— EXTRAIT CHOISI —
• • • •
Oui, la tendance 2020 est de se plaindre constamment, et à travers tous les supports possibles, de la crise sanitaire que nous vivons. De gémir comme un animal blessé de devoir porter un masque, de ne pas pouvoir faire de shopping ni aller au restaurant, d’être obligé de limiter les contacts et les déplacements au strict minimum.
J’avoue que moi aussi la situation me perturbe, m’angoisse, mais bousculer mes petites habitudes pour le bien-être de tous ne me dérange pas.
De l’empathie pour les commerçants et les entreprises qui se prennent des baffes monumentales dans la gueule depuis mars, j’en ai. De l’admiration pour le personnel soignant qui bosse comme des connards 24/7, j’en ai encore plus.
En prenant du recul, l’essentiel est là: mes enfants sont en bonne santé, mes proches se portent bien, nous avons tous un toit sur la tête et à manger dans nos assiettes. Le reste n’est que fioriture. Vraiment.
• • • •
— CONSIGNE —
Imprimez en entier l'extrait sur la crise sanitaire de 2020, mot pour mot et sans aucune modification.

— DONNÉES —
• • • •
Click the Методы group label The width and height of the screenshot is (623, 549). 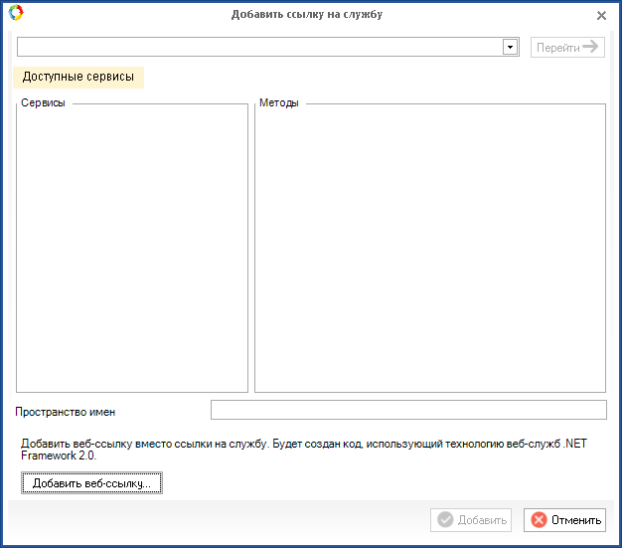(x=279, y=104)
• • • •
— RÉPONSE ATTENDUE —
Oui, la tendance 2020 est de se plaindre constamment, et à travers tous les supports possibles, de la crise sanitaire que nous vivons. De gémir comme un animal blessé de devoir porter un masque, de ne pas pouvoir faire de shopping ni aller au restaurant, d’être obligé de limiter les contacts et les déplacements au strict minimum.
J’avoue que moi aussi la situation me perturbe, m’angoisse, mais bousculer mes petites habitudes pour le bien-être de tous ne me dérange pas.
De l’empathie pour les commerçants et les entreprises qui se prennent des baffes monumentales dans la gueule depuis mars, j’en ai. De l’admiration pour le personnel soignant qui bosse comme des connards 24/7, j’en ai encore plus.
En prenant du recul, l’essentiel est là: mes enfants sont en bonne santé, mes proches se portent bien, nous avons tous un toit sur la tête et à manger dans nos assiettes. Le reste n’est que fioriture. Vraiment.